━━━ Document passage ━━━

No one missed the irony – poetic justice? divine intervention? – of the Dalai Lama’s visit to New Orleans on the heels of the Mother’s Day shooting here that wounded 19 victims. Least of all the Dalai Lama himself.
Speaking to a standing-room-only crowd at the Lakefront Arena on Saturday, the twinkly-eyed septuagenarian referred to the city’s violence – particularly gun violence – in what turned out to be a characteristically disarming way. Our problems, he admonished us gently, are our problems – he would be leaving the city on an airplane the following day. It will be up to us to make our community a safe and peaceful place.
And therein, he advised, lies our happiness. Because one’s community is also one’s family, he told us, and family determines one’s happiness.
The words reminded me of something a friend said long ago, a thought that will resonate with any parent anywhere: You are only as happy as your least happy child.
The Dalai Lama, of course, is the high lama of Tibetan Gelug monks, and the de facto leader of the Tibetan government in exile. More importantly, in the context of his speech on Saturday, he is believed to be the reincarnated spirit of a line of leaders who are metaphorically considered to be the manifestation of compassion on Earth.
Compassion proved a recurring theme for the 14th Dalai Lama, as he stood on a stage under soaring steel beams and addressed various members of the audience as though they were gathered in his own small living room.
He’s not a formal man, the Dalai Lama told us. He doesn’t stand on ceremony. He liked President Bush, the junior one, because of his friendly nature, his informality in pointing out the best cookies to eat at a White House spread. (He did not, he hastened to add, like all of his policies, such as invading Iraq.)
All of us, the Dalai Lama said, have within us the seeds for bad things: potential anger, potential violence. All of us, he continued, have within us the seeds for good things, too: for kindness, and compassion. We are different, he acknowledged, in terms of income, education, race, language. But we are alike within, where the seeds of turmoil or kindness are planted and grow.
The nurturing of those inner seeds of contempt or kindness, the Dalai Lama would have us believe, lies in community. In the acknowledgement that we are more alike than we are different, that all of us have value – equal value — and that our happiness lies in one another’s happiness.
Gun control will not come from here, he said, tapping his head, but from here, tapping his heart.
The Dalai Lama surprised me in many ways: With his keen sense of humor, his humility, and his propensity to wear various baseball caps and visors handed to him at these things (“I’m going to open a shop,” he quipped). He chatted about cataract surgery and the city’s hot climate. I wasn’t surprised to hear that he had second-lined with Dr. John and Allen Toussaint earlier that morning at the Tulane University commencement.
I didn’t hear that commencement speech. But in 2006 I heard another one, by author and political activist Elie Wiesel, that explored similar territory. “My humanity is defined by yours,” he said. It’s not enough to show tolerance for others, he advised, because that suggests condescendence. “I prefer the word respect.”
A message of compassion from one Nobel Peace Prize winner, a message of respect from another. Both were saying, essentially, the same thing: Every person has value.
And that when something happens to anyone in our community, it happens to us.

━━━ Given material ━━━

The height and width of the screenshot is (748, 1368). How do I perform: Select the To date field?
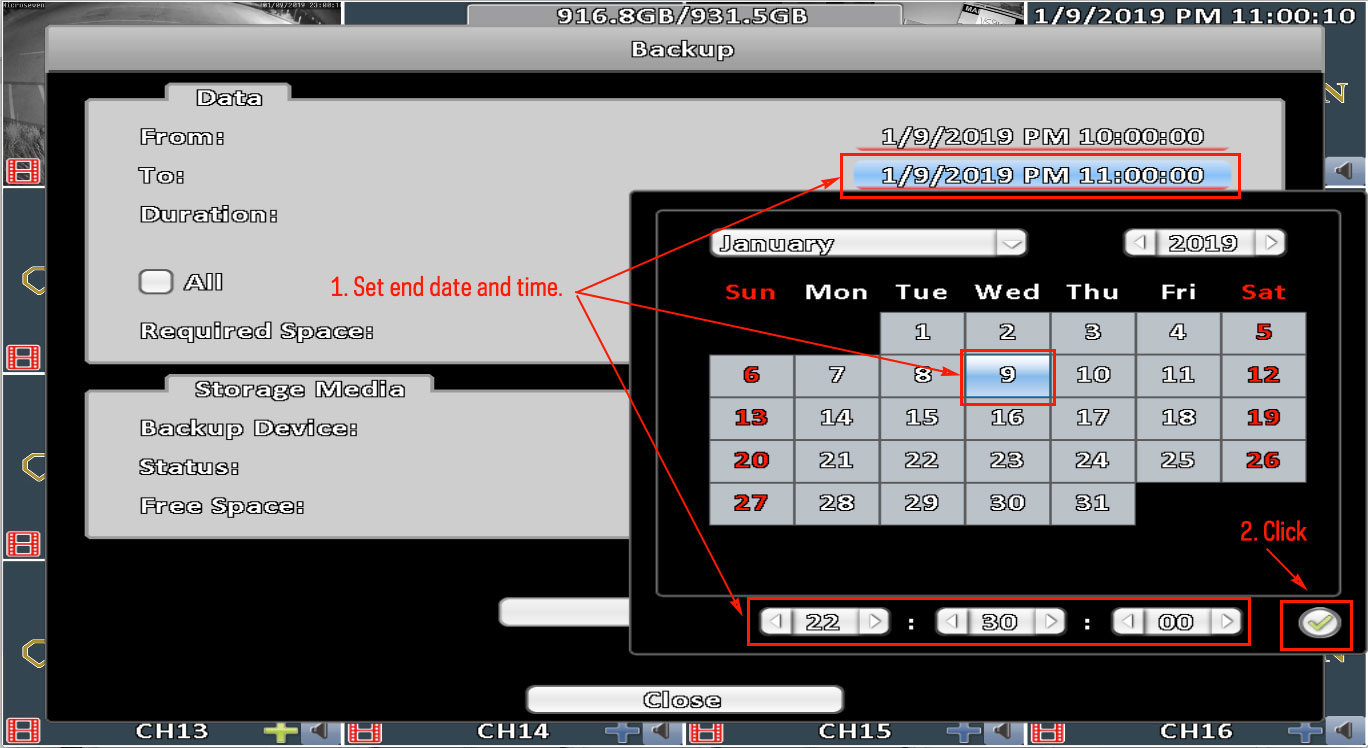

━━━

→ Your instructions
Below the material, reproduce verbatim everything in the piece on the Dalai Lama's New Orleans visit from "And therein, he" down to "least happy child.".

→ Response area
And therein, he advised, lies our happiness. Because one’s community is also one’s family, he told us, and family determines one’s happiness.
The words reminded me of something a friend said long ago, a thought that will resonate with any parent anywhere: You are only as happy as your least happy child.